Couvrir les besoins en P et K après une prairie
Le lisier (20 à 30 m3 par hectare) est positionné derrière un ensilage de méteil ou de dérobée et avant un maïs en complément du fumier. « J’épands aussi un lisier dans l’idéal après chaque fauche dans les prairies (29 m3), sauf s’il y a du pâturage derrière. Et j’en amène si le démarrage de l’herbe est vraiment trop long au printemps (20 m3/ha). »
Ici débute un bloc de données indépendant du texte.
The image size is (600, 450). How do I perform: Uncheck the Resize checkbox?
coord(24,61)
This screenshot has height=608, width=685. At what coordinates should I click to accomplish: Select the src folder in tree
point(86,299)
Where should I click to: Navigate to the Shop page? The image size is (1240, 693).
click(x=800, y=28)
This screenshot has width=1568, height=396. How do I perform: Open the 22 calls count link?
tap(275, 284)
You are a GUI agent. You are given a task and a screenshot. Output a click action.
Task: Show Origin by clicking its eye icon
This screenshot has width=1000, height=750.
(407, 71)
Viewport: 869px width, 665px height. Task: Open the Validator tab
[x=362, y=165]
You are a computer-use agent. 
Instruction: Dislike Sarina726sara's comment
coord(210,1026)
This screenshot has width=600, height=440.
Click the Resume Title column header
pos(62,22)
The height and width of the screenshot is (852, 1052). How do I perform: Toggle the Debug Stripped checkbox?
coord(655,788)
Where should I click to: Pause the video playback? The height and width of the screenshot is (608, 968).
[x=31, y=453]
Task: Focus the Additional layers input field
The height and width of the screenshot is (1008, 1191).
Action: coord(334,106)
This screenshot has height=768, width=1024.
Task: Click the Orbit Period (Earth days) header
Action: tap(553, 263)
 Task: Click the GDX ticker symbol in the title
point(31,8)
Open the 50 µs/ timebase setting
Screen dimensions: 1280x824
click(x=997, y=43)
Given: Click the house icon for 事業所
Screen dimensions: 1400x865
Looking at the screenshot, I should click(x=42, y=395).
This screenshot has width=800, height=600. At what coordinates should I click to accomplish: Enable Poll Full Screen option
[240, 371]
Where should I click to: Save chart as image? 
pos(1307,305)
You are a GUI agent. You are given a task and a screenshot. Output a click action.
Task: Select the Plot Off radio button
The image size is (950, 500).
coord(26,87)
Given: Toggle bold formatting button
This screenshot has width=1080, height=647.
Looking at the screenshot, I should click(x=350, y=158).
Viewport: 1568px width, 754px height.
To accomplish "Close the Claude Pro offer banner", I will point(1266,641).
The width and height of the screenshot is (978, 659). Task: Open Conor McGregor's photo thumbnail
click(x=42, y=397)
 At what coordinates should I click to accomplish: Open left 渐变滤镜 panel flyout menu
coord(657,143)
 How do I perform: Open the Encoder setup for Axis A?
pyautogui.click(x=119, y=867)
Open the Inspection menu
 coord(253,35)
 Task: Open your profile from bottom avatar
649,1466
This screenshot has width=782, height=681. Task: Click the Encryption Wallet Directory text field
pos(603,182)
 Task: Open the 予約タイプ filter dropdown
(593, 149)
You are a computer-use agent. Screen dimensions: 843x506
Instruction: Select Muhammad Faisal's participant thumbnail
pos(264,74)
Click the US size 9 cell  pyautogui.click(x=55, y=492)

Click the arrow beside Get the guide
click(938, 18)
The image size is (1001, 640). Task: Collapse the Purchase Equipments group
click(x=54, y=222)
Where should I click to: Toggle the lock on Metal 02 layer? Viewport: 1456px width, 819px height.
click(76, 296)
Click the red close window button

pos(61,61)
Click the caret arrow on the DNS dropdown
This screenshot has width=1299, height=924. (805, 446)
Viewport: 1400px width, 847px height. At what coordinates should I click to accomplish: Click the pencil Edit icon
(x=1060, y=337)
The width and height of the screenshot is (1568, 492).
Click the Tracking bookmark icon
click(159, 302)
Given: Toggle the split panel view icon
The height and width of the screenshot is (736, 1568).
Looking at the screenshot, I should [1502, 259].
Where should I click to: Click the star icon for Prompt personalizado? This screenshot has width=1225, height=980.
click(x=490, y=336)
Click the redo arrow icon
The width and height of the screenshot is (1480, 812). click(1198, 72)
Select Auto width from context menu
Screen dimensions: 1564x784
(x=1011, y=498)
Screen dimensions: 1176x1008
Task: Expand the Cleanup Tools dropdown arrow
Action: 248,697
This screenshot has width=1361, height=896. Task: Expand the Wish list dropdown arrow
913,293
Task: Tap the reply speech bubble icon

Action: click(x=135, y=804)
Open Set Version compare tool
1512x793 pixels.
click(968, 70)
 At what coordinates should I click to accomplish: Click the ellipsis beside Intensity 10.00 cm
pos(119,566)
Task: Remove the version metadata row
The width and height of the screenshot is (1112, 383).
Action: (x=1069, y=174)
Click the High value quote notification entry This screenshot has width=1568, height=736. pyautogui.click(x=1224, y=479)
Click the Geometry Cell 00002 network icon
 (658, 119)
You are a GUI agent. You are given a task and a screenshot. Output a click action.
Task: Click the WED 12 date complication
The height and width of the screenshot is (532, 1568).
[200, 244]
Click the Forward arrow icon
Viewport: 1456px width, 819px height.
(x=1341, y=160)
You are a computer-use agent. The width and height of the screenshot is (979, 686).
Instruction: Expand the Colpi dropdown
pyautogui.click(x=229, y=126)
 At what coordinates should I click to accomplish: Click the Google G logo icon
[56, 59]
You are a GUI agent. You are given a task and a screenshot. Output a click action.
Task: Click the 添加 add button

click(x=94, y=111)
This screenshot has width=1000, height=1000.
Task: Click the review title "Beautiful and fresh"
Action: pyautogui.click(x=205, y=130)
Il n’y a jamais d’effluent entre une prairie et un semis de maïs, et le Gaec assure la couverture en phosphore, potassium et soufre. « Par exemple, pour un maïs fourrage derrière une prairie temporaire qui a produit 8 t MS/ha et sur laquelle il y a eu un engrais de phosphore, potassium et soufre, nous apportons 400 kg/ha de potasse en avril et 5 l/ha de phosphore, potassium et magnésium (PKMg) en juin. Il n’y a pas besoin d’amener un fumier après une prairie qui contient des légumineuses. »
La cartographie pour ajuster en cours d’année
Pour les besoins des cultures, avec son conseiller, Dan Busson prend des références moyennes : « Je préfère ne pas être trop optimiste sur les rendements. » Les besoins sont suivis en cours de campagne, avec une cartographie de la biomasse des cultures effectuée quatre fois dans l’année (avec Fertilio SAT qui utilise Farmstar, d’Airbus). « Couplées à la météo, ces données permettent d’ajuster le conseil. Ainsi, en février, l’image satellite montrait un super développement du blé et le risque d’un manque d’azote était faible. J’y suis donc allé, mais avec une plus faible dose que les autres années. Au deuxième passage, j’ai rattrapé avec une plus forte dose. Je peux intervenir rapidement car j’ai mon propre épandeur. »
L’autre intérêt des cartes satellite est de confirmer une impression visuelle. « Quand j’ai fait un essai avec de l’azote soufré sur céréales et prairies, je trouvais que la vigueur des plantes était meilleure. Les cartes ont matérialisé cette impression : les cultures et prairies étaient plus homogènes, avec une bonne biomasse. »
S’adapter au prix des engrais
Quand l’azote était très cher, le Gaec n’a pas acheté d’engrais complet. « J’ai apporté du phosphore et du potassium au semis de maïs, puis une solution azotée en injection au sol au stade 8 feuilles. Ces 70 unités d’azote ont été apportées quand le maïs en avait vraiment besoin et ont été bien valorisées (16 à 18 t MS/ha soit +2 t par rapport à la moyenne historique). » D’habitude, les éleveurs apportent un engrais complet NPK (12 6 22) et 70 à 90 kg de starter 18-46 selon les parcelles, sauf après une prairie.